The following is a description of the rating methodology applied to assign
this Counterparty Instrument Rating:
1) Type of liquidity facilities to which this methodology applies
The rating methodology used to rate this financial instrument is intended
to rate instruments designed to provide liquidity to structured finance
transactions (Liquidity Instruments, "LI"), where the probability
of draw is driven by asset performance, by opposition to liquidity
instruments in ABCP programmes, in which the probability of draw
is also driven by market conditions. Typically, such instruments
support the timely payment of interest of notes, and can also help
such notes to amortise according to a specific amortisation profile.
The actual repayment of drawn amounts also depends on how assets are performing:
this clearly makes a difference with liquidity lines used to advance payments
from a guaranteeing institution, where the rating of the liquidity
instrument would be mainly driven by the credit quality of such institution.
The repayment of drawn amounts will occupy a certain position in the transaction
priority of payments, typically senior to the specific item the
LI is protecting.
2) Expected loss calculation
Following the approach used by Moody's to rate term notes, a loss
under the LI is calculated for each asset's default scenario; by
weighting each default scenario's severity result on the LI with its probability
of occurrence, the expected loss level for the LI is determined.
Asset performance will determine when the LI needs to be drawn,
as well as the amount of such draw.
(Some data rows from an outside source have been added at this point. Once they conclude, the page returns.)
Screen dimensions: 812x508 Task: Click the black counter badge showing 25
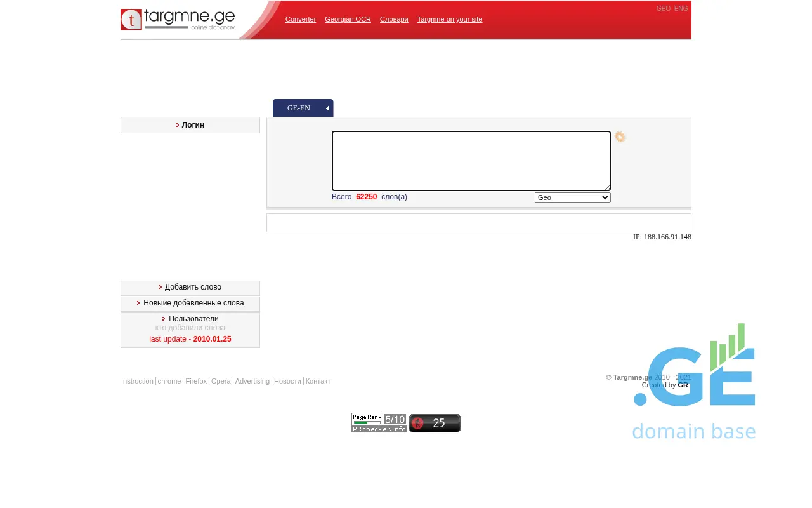pyautogui.click(x=435, y=424)
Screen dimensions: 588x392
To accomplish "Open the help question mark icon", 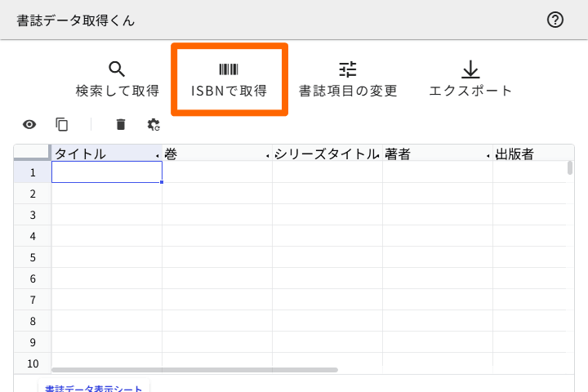I will click(x=555, y=20).
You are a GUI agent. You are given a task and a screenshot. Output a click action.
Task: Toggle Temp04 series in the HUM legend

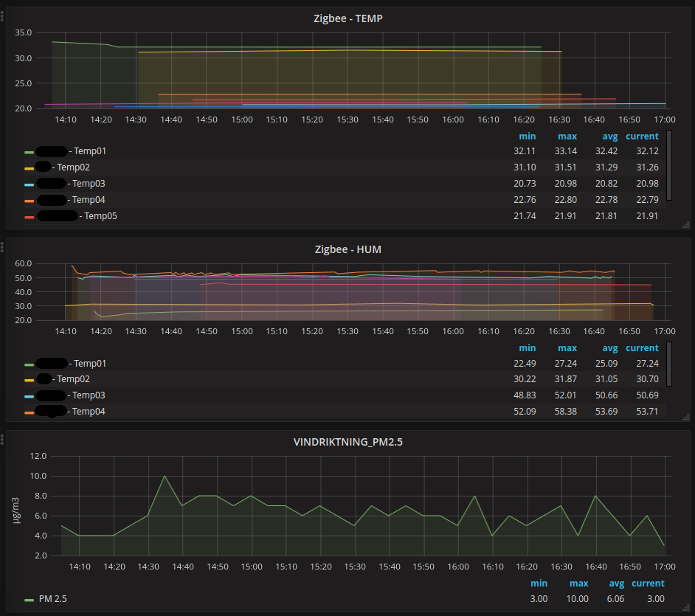point(89,411)
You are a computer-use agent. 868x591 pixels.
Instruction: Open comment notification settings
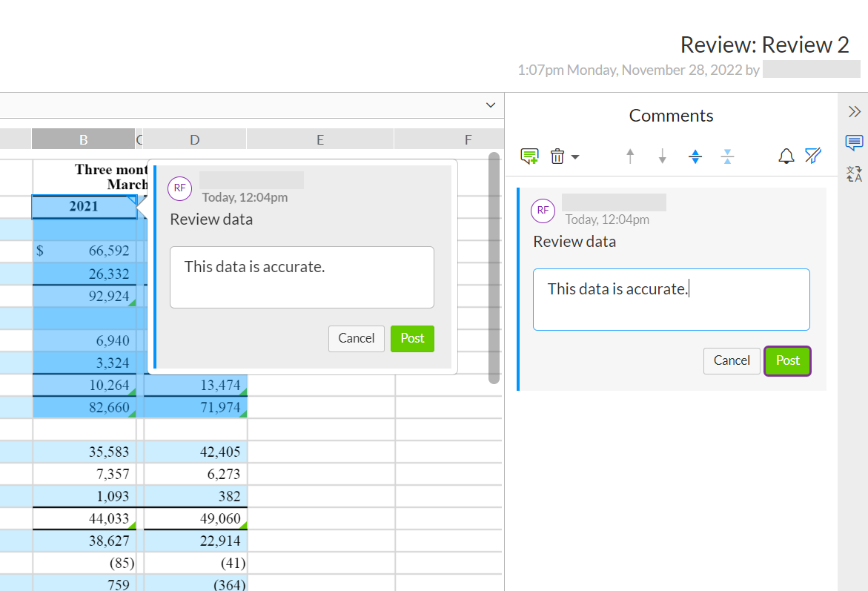click(786, 156)
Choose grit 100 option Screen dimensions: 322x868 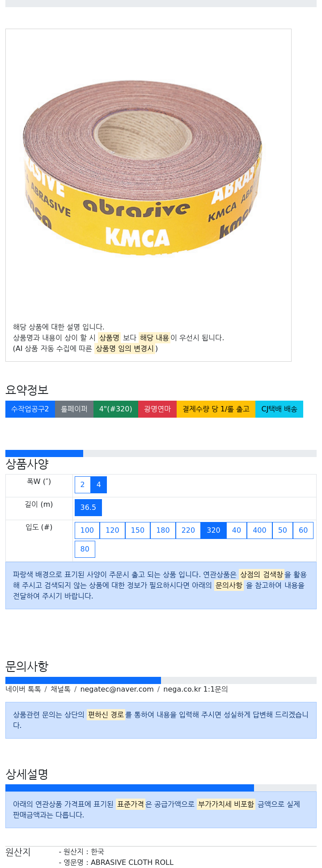[87, 530]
The repayment of drawn amounts
will be made through the transaction's priority of payments and,
although, from a structural point of view, a senior position
to the protected item looks the most logical one, more subordinated
positions could also be used. Obviously, the rating of the
LI would be lower the more subordinated is the LI's repayment in the priority
of payments.
For each default scenario, the loss under the LI is determined by
calculating the net present value of repaid amounts (both of interest
and principal), where the discount rate used is equal to the interest
rate accrued by drawn amounts, and comparing such amount with the
amount initially available under the LI. For those payment dates
on which there is a reduction in the amount available under the LI,
such reduction would be deemed as a "repaid amount", occurring according
to the priority of payments. Finally, for those default scenarios
under which the whole amount of the LI is not used, Moody's will
assume that unused amounts are repaid as soon as the LI can no longer
be drawn, again according to the priority of payments.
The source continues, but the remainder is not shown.